UN report: 140,000 new HIV carriers in Latin America in 2007

2008-07-30 07:46:40 GMT       2008-07-30 15:46:40 (Beijing Time)       Xinhua English

MEXICO CITY, July 29 (Xinhua) -- A total of 140,000 people were infected with HIV last year in Latin America, bringing the total number of HIV carriers in the region to 1.7 million, according to a UN report published Tuesday.

Some 63,000 people died in 2007 in the region as a result of AIDS caused by HIV, said the director of the Joint UN Program on HIV-Aids (UNAIDS) for Latin America, Cesar Nunez, at a press conference in the United Nations office in Mexico City.

The situation was the worst in two of Latin America's most populated countries, Brazil and Mexico, which reported 730,000 and200,000 HIV-positive people in 2007, he added.

In Brazil, some 184,000 people are currently under anti-retroviral treatment, with 30,000 new cases registered and some 11,000 deaths annually, according to the Global Report on the AIDS Epidemic 2008.

Eduardo Barbosa, coordinator of the Brazilian Program of Sexually Transmitted Diseases, said the Brazilian government faces challenges in widening AIDS testing and treatment to a larger scale, and in ending prejudice that leads many infected people to avoid looking for medical help.

However, Nunez said the HIV epidemic is more or less stable in Latin America, with few changes in the past 10 years.

But he added that HIV was still spreading in the region, mainly through same-sex intercourse, prostitution and use of intravenous drugs.

HIV carriers worldwide numbered an estimated 33 million in 2007.

### TASKS TO PERFORM:
**a.** According to the article on HIV in Latin America, how many people in the region died of AIDS in 2007?
**b.** List every route through which, according to the article on HIV in Latin America, HIV was mainly still spreading in the region.
Answer from the article on HIV in Latin America only, not from the data.

### DATA SUPPLIED:
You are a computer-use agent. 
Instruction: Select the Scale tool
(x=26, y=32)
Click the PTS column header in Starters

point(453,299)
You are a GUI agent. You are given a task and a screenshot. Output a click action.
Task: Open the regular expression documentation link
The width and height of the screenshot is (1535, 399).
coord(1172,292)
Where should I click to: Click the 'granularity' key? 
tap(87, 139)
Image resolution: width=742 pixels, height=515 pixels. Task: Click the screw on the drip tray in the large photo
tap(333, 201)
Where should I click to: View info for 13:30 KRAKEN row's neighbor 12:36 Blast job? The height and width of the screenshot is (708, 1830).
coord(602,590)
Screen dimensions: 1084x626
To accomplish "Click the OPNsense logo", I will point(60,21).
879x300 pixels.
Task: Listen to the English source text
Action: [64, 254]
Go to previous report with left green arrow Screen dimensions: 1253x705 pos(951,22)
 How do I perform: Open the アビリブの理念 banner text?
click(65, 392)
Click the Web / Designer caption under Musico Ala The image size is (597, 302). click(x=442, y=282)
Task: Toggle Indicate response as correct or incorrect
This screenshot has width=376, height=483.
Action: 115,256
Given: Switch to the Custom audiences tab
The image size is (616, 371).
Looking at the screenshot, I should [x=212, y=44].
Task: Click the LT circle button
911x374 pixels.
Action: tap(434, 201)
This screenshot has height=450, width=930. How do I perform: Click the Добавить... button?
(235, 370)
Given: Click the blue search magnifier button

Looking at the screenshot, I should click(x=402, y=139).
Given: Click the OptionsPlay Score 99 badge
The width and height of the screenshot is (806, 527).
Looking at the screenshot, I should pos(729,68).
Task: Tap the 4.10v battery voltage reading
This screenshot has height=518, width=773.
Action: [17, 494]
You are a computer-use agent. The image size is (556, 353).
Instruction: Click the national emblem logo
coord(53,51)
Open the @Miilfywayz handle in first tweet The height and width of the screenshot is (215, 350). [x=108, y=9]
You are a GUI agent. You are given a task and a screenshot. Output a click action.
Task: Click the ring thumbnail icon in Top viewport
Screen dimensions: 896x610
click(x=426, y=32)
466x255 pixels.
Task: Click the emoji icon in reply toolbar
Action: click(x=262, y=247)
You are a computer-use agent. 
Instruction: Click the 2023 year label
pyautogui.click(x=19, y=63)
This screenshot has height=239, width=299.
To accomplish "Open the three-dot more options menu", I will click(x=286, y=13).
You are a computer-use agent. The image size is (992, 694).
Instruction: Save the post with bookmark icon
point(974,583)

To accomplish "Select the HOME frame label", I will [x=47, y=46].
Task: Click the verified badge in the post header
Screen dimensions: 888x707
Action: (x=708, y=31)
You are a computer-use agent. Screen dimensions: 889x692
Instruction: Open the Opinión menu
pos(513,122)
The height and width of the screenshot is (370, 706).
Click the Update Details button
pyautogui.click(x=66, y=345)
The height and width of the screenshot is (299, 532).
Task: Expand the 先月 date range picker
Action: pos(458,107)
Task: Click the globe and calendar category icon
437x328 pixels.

### SOLUTIONS TO THE EXERCISE:
**a.** Some 63,000 people.

**b.** Same-sex intercourse, prostitution, and use of intravenous drugs.